I was fortunate enough or, depending on how you see it, unfortunate enough to be in the Fenway stands for last night's game/debacle/poopfest. Due to what I thought would be a flight departing on time (cue laughter) I was forced to leave during the second rain delay in the third inning. However, before I departed, I was part of possibly one of the most important events to occur in this century. I will now tell you about it. Brace yourself.
I almost caught a home run ball! Like, seriously!
As the gentleman sitting next to me at the game said, John Lackey began the game in John Lackey fashion. This meaning he allowed a homer to something called "Will Venable" who, I later learned, had never homered in the majors before. "Will Venable" and I were alike in that way until a 2-2 cutter was left on the center of the plate by Lackey, whom I will now call The Waiter because he leaves things on the center of the plate.
At that point "Will Venable" hit the pitch about eight rows deep into the right field stands in between the Pesky Pole and the opposing team's bullpen. Coincidentally, my seat was about ten rows deep in the right field stands in between the Pesky Pole and the opposing team's bullpen. Here's a screen shot of the event (click to embiggen):
You can see Mike Cameron pulling up as the Waiter's pitch was served into the stands. The ball landed amidst the communal commotion above the crossed O's in "Foxwoods". The man in a green t-shirt directly behind all those raised arms is the guy who commented about Lackey.
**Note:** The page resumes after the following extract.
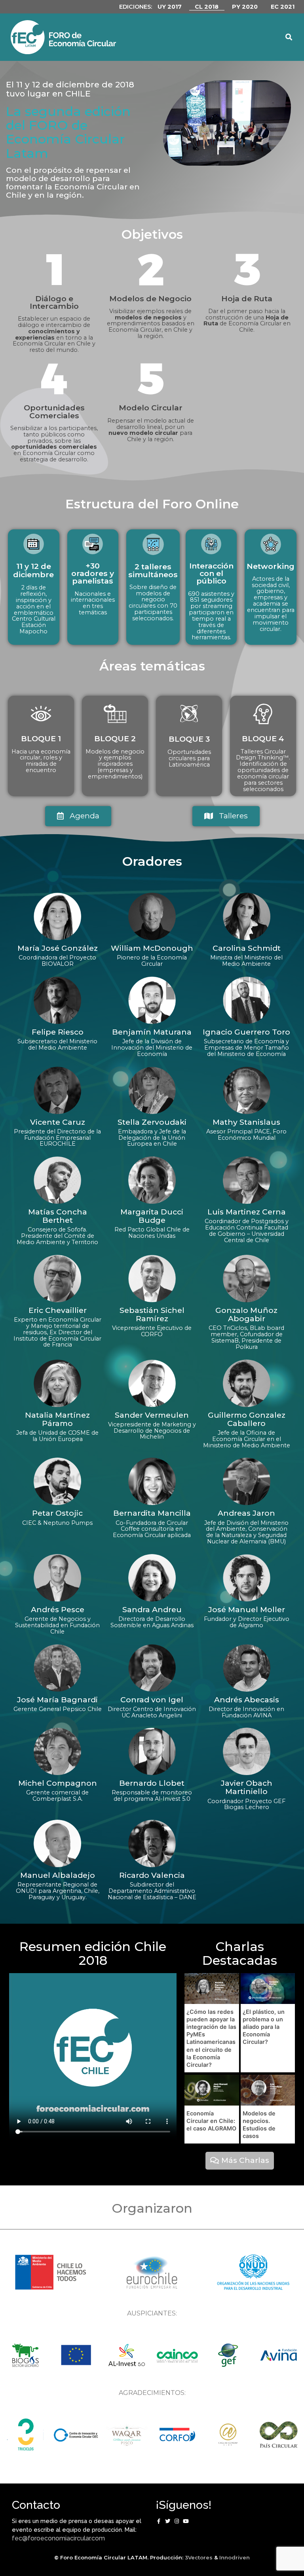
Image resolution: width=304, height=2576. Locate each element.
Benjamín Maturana (152, 1032)
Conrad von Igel (151, 1699)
Godspeed, Green T-Shirt Guy, where ever you are! Your humble author is the man in white directly to the right of Green T-Shirt Guy, and as it stood, directly in front of where the ball landed.
Because this whole thing is ridiculous, here's another screen shot, zoomed in a bit, with a red box denoting me (click to increase hugeness):
See? Incontrovertible proof I attended yesterday's game and was almost, ALMOST!, the recipient of a home run ball. Unfortunately the dullard in front of me displayed hands of steel and succeeded only in redirecting the ball away from yours truly. Stupid dullard.
On a positive note, the gentleman who ended up with the ball was asked by a member of the Padres bullpen to trade. He punctuated his request by sticking out his pinky finger and thumb and turning his wrist back and forth while shouting, "Hey! Switch?" The fan with the ball obliged and a few moments later was rewarded with several autographed baseballs which he dutifully handed to the two kids sitting next to him.
It was an odd sensation, watching the ball off the bat flying towards me, getting bigger and bigger and at a certain point knowing that it's going to land very close to my seat. Kinda makes my palms sweat thinking about it. I've never been the recipient of that special moment where a ball leaves the fantasy land of a game, breaks through that invisible barrier into real life, and lands in your hands. This despite going to roughly a billion games in my life. For a few seconds I thought yesterday would be that moment. Unfortunately it didn't quite make it's way to me. I guess I'll have to keep going to games. Drat.